The leitmotiv of our Centro de Astrobiología is to understand how life originated and evolved, starting from the boundary conditions given by the evolution of the Universe from the Big Bang to the formation of the Solar System, and from our knowledge of the environment on Earth over the last 3 billion years.
Advances in astrophysics in recent decades have shown us how the evolutionary line of the Universe naturally generates large numbers of planets around a significant fraction of the stars in the Universe. To date, we have already confirmed more than 1000 such exoplanets; in fact, we are witnessing the birth of a new science: exoplanetology. But as expected, the environmental conditions on most of these new worlds differ markedly from those we have on Earth.
Exoplanetologists have defined what they call the Habitability Zone of a star as those orbits in which a rocky planet could be at the right temperature to harbour liquid water and gaseous atmospheres. But even exoplanets in this Habitability Zone will necessarily show large variations in their physico-chemical properties.
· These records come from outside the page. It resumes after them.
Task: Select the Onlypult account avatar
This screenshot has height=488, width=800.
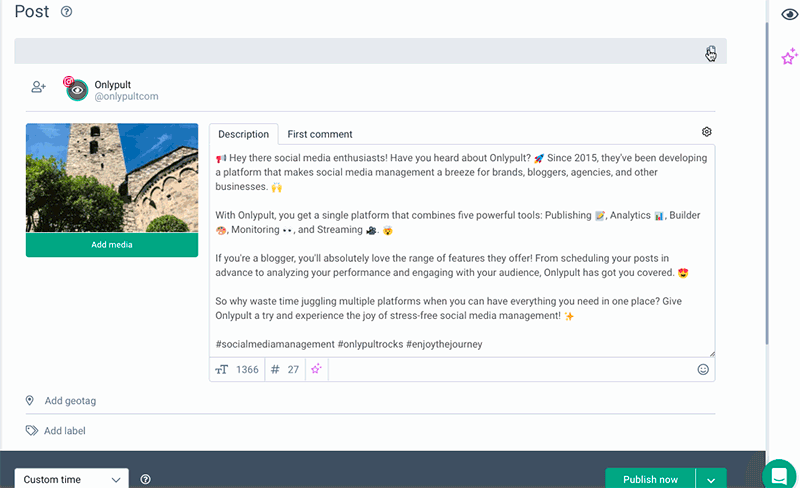Action: pos(77,90)
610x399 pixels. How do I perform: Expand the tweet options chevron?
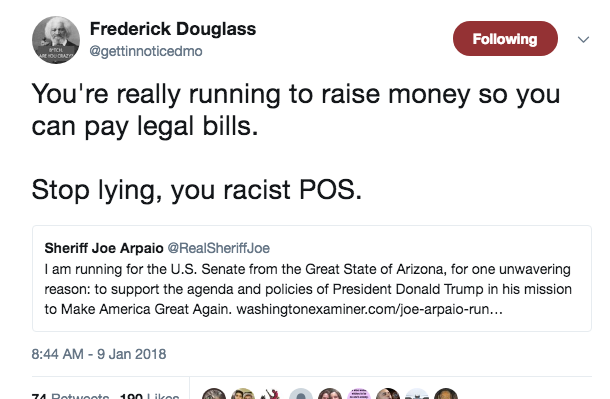coord(583,39)
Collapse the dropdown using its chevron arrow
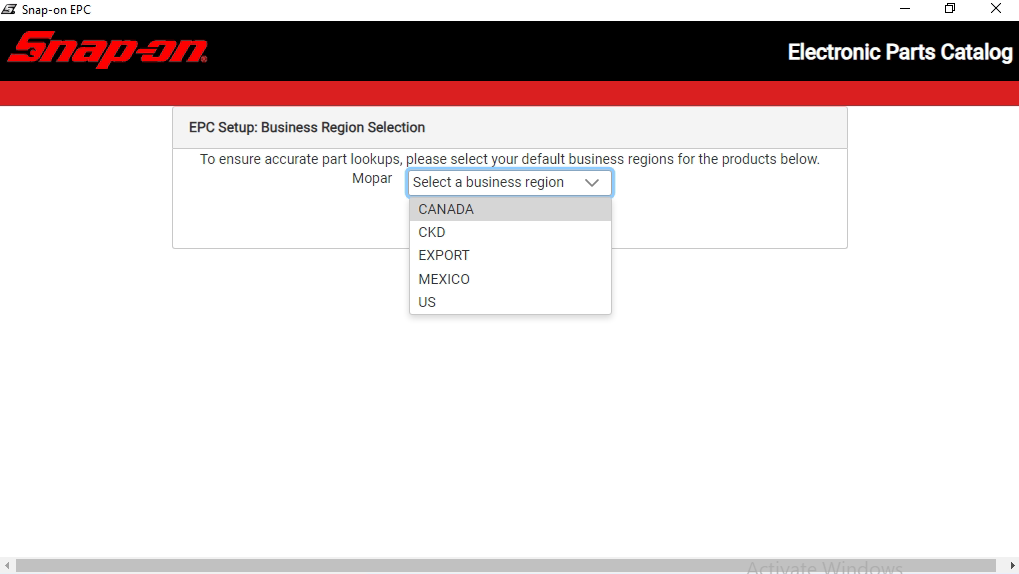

The question that immediately arises is: Could life develop in environments very different from those on Earth? In order to answer this question, the search for living things in extreme environments, where a priori nothing should have survived, began many years ago. The surprise was to find that even in the most extreme environments, life had managed to adapt and evolve.
In this issue of Zoé magazine we will review the main advances in the field of extremophilia, which shows us the adaptability of biological processes once they begin. What these results have made clear to us is that if life also arose outside the Earth, it should be a very frequent phenomenon to be found in very diverse environments. We just have to look for it, and that’s where we are.